# The problem
Filter the records below for the word "Navigate". Keep each line that has it.

"""

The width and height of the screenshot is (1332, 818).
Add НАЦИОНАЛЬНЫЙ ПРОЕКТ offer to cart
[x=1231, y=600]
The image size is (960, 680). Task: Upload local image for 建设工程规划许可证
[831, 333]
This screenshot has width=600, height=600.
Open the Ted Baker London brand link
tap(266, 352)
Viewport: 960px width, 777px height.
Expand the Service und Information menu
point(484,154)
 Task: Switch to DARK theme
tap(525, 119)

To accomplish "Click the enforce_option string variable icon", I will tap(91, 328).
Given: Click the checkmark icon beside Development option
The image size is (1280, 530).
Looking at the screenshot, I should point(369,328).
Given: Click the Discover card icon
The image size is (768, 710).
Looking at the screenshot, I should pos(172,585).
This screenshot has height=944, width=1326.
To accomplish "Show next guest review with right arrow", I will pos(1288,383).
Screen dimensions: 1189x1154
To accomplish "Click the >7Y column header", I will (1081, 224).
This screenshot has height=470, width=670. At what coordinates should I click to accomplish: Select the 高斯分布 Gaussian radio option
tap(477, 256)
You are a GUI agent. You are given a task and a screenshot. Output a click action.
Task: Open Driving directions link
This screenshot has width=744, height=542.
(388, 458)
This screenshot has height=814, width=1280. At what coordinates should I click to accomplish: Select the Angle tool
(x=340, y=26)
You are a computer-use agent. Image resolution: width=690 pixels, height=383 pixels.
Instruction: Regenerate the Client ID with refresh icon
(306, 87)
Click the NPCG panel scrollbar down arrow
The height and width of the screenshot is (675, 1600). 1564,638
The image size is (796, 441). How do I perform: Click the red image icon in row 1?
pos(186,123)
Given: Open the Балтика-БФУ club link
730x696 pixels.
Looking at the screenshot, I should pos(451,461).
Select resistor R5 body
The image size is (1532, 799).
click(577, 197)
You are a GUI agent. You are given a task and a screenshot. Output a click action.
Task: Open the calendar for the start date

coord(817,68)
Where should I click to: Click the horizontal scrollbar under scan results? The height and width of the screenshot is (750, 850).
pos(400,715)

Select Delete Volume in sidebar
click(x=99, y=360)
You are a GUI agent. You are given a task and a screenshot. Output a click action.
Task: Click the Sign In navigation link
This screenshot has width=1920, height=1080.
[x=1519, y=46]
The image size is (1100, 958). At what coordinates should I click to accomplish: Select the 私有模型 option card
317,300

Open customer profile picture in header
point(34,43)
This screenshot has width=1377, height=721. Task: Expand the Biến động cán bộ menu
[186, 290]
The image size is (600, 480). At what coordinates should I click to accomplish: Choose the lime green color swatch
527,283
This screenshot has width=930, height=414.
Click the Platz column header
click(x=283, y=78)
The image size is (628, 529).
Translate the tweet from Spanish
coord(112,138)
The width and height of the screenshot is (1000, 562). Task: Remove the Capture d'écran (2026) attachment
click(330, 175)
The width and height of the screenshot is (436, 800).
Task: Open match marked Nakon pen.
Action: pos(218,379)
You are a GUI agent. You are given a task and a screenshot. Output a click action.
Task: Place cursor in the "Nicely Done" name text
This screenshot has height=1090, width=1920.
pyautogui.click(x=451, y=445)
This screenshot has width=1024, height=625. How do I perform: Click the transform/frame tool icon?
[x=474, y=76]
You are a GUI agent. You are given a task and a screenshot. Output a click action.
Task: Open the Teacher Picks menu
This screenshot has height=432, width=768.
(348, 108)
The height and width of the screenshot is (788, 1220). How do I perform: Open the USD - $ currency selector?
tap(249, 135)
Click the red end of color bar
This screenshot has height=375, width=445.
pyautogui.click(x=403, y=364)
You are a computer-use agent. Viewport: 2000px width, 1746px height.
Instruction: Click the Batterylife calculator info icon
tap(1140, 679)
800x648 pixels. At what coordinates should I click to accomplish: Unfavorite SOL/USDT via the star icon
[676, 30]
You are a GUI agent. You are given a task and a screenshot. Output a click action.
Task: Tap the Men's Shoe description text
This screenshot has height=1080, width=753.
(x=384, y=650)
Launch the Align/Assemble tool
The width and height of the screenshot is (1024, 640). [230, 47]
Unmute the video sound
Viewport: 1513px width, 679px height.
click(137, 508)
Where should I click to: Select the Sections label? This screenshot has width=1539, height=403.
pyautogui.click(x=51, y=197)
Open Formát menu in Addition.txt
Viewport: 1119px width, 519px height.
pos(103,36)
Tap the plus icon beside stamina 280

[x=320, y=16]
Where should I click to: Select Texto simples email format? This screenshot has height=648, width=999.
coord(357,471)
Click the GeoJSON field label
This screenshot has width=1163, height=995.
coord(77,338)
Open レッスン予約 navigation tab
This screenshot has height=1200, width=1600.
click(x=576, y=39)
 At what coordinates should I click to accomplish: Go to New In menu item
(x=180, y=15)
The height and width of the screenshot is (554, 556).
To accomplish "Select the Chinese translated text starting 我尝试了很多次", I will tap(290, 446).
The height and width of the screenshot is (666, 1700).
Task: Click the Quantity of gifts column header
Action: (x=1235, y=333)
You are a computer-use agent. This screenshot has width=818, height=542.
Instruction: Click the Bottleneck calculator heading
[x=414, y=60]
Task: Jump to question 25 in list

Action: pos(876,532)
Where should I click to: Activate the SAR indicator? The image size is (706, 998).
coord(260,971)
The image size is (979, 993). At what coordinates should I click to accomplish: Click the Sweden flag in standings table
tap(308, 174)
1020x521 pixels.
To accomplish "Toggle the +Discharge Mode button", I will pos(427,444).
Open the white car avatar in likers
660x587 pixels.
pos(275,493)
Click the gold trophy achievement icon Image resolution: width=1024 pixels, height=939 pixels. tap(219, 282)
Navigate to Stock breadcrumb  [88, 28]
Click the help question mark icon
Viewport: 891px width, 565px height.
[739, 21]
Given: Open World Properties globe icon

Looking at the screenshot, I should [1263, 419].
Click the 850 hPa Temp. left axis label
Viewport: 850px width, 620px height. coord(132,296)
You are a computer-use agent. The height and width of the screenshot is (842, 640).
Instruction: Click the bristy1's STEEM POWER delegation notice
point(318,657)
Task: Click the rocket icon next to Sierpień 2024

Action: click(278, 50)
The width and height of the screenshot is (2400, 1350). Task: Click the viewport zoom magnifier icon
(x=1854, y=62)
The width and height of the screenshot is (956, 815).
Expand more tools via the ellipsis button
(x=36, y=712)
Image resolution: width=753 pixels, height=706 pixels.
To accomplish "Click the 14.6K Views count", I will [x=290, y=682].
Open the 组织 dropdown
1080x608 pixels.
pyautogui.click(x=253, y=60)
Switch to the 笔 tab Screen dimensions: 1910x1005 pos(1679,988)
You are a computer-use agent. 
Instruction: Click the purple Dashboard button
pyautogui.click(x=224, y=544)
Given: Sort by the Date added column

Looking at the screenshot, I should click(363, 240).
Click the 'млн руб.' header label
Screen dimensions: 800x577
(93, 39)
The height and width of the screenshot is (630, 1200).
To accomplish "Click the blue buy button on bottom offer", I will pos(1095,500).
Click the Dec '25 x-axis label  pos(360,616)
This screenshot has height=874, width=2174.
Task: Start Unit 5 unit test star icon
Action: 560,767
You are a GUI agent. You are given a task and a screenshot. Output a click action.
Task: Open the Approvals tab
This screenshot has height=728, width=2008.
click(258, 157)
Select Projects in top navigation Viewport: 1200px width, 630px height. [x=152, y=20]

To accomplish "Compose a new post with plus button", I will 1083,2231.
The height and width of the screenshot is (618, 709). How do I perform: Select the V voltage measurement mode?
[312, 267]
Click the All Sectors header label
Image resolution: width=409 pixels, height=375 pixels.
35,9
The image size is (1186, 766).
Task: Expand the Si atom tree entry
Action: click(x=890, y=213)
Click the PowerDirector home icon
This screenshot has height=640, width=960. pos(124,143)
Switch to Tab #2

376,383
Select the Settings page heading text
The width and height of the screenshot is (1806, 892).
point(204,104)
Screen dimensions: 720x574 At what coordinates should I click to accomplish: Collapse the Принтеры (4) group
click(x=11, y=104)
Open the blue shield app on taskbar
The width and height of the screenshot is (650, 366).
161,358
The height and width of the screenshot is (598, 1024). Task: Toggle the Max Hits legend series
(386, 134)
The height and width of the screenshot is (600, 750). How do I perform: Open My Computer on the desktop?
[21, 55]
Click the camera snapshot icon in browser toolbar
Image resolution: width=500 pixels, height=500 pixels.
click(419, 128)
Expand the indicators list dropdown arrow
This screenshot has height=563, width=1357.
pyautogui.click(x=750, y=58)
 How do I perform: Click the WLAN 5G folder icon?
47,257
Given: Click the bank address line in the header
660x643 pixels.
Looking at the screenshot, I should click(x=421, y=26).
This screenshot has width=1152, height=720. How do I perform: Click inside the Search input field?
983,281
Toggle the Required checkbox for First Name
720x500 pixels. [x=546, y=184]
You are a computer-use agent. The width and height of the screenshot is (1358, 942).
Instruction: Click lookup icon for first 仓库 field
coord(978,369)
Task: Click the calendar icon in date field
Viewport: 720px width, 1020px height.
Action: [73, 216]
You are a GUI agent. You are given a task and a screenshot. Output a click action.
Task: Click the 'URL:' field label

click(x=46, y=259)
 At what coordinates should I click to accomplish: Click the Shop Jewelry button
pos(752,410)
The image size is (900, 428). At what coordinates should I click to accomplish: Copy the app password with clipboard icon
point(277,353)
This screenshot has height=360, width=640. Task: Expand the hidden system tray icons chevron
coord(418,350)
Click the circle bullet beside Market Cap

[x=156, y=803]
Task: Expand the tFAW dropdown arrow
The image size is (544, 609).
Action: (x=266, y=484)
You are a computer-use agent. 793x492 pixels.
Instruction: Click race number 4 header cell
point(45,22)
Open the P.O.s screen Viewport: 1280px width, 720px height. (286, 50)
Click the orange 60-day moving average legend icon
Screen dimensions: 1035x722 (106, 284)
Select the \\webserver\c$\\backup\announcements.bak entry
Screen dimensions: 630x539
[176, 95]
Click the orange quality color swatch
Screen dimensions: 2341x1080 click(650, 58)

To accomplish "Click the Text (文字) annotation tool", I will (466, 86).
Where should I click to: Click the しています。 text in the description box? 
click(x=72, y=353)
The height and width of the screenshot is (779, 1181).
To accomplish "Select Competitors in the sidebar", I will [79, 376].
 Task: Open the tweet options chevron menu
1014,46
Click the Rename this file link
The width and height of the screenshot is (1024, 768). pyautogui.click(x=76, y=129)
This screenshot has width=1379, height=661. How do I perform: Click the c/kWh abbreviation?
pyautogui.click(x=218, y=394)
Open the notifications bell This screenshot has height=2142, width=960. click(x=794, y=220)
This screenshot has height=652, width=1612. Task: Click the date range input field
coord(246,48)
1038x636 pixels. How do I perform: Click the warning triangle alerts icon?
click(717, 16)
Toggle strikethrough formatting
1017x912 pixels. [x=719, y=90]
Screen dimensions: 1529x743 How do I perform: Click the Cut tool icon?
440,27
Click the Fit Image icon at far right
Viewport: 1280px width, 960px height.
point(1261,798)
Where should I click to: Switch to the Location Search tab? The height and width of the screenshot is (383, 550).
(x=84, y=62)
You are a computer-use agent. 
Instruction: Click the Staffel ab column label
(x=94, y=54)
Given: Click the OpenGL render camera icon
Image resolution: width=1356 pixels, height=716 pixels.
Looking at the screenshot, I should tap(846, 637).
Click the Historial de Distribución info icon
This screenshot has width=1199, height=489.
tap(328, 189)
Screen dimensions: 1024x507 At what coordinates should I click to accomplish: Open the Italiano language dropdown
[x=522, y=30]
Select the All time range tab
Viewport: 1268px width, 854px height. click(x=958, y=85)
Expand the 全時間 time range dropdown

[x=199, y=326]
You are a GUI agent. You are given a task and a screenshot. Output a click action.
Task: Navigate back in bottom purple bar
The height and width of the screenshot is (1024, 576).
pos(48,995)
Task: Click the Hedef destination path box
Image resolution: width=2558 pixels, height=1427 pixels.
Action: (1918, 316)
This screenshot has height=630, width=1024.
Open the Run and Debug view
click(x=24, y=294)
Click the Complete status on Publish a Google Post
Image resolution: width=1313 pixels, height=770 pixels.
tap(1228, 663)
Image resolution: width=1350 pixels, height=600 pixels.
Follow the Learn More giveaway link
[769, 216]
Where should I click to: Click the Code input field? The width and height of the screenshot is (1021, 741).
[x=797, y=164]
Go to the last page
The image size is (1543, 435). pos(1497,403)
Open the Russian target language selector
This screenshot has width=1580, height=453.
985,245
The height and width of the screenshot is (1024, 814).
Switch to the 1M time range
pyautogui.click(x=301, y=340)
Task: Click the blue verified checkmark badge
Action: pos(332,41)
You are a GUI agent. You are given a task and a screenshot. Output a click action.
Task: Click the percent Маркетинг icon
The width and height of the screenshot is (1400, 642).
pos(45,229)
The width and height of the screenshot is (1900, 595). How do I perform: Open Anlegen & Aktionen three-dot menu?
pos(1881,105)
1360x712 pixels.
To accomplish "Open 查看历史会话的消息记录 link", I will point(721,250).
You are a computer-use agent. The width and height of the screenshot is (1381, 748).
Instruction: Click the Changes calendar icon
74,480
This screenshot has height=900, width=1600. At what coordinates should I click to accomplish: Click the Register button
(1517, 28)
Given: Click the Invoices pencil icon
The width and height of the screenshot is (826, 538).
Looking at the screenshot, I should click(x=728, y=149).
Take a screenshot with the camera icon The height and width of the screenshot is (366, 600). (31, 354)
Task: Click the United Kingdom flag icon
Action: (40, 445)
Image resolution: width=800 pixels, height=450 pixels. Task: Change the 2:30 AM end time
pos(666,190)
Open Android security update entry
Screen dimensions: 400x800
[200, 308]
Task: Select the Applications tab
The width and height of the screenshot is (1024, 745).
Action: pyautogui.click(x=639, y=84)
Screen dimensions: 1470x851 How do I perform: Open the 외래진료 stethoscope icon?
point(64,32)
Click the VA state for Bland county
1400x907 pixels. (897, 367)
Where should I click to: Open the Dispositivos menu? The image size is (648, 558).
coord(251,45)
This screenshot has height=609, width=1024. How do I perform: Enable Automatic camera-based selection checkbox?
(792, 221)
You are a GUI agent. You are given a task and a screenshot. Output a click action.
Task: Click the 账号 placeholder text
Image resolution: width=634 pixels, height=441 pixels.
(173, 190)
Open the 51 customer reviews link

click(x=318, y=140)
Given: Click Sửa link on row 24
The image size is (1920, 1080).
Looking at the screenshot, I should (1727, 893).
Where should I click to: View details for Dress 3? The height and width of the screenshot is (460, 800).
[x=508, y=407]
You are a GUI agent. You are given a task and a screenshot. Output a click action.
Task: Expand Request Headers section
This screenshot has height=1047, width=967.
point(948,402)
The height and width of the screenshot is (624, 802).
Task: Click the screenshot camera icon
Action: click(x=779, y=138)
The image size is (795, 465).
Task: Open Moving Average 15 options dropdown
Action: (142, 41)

"""

# Output of the exercise
Navigate to Stock breadcrumb  [88, 28]
Task: Navigate back in bottom purple bar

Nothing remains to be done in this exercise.